[Work instruction] Give back every record exactly as it reads.

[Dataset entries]
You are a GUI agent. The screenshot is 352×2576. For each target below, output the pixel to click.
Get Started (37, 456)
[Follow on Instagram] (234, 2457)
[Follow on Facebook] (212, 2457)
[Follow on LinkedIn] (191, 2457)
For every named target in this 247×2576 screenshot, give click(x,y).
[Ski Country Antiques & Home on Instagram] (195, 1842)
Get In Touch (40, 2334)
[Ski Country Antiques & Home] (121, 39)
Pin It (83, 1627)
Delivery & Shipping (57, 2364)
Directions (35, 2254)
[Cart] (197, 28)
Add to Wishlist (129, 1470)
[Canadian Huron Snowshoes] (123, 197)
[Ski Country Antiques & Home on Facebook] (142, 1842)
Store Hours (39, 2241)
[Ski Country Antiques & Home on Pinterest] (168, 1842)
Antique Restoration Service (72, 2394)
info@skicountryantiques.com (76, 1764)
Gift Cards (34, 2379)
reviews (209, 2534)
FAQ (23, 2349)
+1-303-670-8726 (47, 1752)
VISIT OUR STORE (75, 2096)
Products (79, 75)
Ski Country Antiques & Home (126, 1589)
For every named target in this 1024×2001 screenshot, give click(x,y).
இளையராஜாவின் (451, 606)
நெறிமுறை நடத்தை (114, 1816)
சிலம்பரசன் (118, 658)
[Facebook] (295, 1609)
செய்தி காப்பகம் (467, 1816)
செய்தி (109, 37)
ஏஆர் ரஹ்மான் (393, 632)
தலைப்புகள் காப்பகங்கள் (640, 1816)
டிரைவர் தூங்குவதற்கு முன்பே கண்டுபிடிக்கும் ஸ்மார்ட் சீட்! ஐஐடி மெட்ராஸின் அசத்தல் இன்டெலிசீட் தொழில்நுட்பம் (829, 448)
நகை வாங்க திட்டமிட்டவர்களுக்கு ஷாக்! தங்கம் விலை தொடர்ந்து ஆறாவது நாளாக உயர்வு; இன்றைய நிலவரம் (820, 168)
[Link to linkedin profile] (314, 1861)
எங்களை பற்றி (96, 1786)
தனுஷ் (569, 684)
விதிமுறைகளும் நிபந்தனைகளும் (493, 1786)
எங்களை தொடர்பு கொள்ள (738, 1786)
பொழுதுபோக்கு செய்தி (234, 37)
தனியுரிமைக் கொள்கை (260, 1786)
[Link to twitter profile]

[Output for this exercise]
You are a GUI agent. The screenshot is 352×2576. For each target below, output the pixel to click.
Get Started (37, 456)
[Follow on Instagram] (234, 2457)
[Follow on Facebook] (212, 2457)
[Follow on LinkedIn] (191, 2457)
For every named target in this 247×2576 screenshot, give click(x,y).
[Ski Country Antiques & Home on Instagram] (195, 1842)
Get In Touch (40, 2334)
[Ski Country Antiques & Home] (121, 39)
Pin It (83, 1627)
Delivery & Shipping (57, 2364)
Directions (35, 2254)
[Cart] (197, 28)
Add to Wishlist (129, 1470)
[Canadian Huron Snowshoes] (123, 197)
[Ski Country Antiques & Home on Facebook] (142, 1842)
Store Hours (39, 2241)
[Ski Country Antiques & Home on Pinterest] (168, 1842)
Antique Restoration Service (72, 2394)
info@skicountryantiques.com (76, 1764)
Gift Cards (34, 2379)
reviews (209, 2534)
FAQ (23, 2349)
+1-303-670-8726 (47, 1752)
VISIT OUR STORE (75, 2096)
Products (79, 75)
Ski Country Antiques & Home (126, 1589)
For every named target in this 1024×2001 screenshot, give click(x,y).
இளையராஜாவின் (451, 606)
நெறிமுறை நடத்தை (114, 1816)
சிலம்பரசன் (118, 658)
[Facebook] (295, 1609)
செய்தி காப்பகம் (467, 1816)
செய்தி (109, 37)
ஏஆர் ரஹ்மான் (393, 632)
தலைப்புகள் காப்பகங்கள் (640, 1816)
டிரைவர் தூங்குவதற்கு முன்பே கண்டுபிடிக்கும் ஸ்மார்ட் சீட்! ஐஐடி மெட்ராஸின் அசத்தல் இன்டெலிசீட் தொழில்நுட்பம் (829, 448)
நகை வாங்க திட்டமிட்டவர்களுக்கு ஷாக்! தங்கம் விலை தொடர்ந்து ஆறாவது நாளாக உயர்வு; இன்றைய நிலவரம் (820, 168)
[Link to linkedin profile] (314, 1861)
எங்களை பற்றி (96, 1786)
தனுஷ் (569, 684)
விதிமுறைகளும் நிபந்தனைகளும் (493, 1786)
எங்களை தொடர்பு கொள்ள (738, 1786)
பொழுதுபோக்கு செய்தி (234, 37)
தனியுரிமைக் கொள்கை (260, 1786)
[Link to twitter profile]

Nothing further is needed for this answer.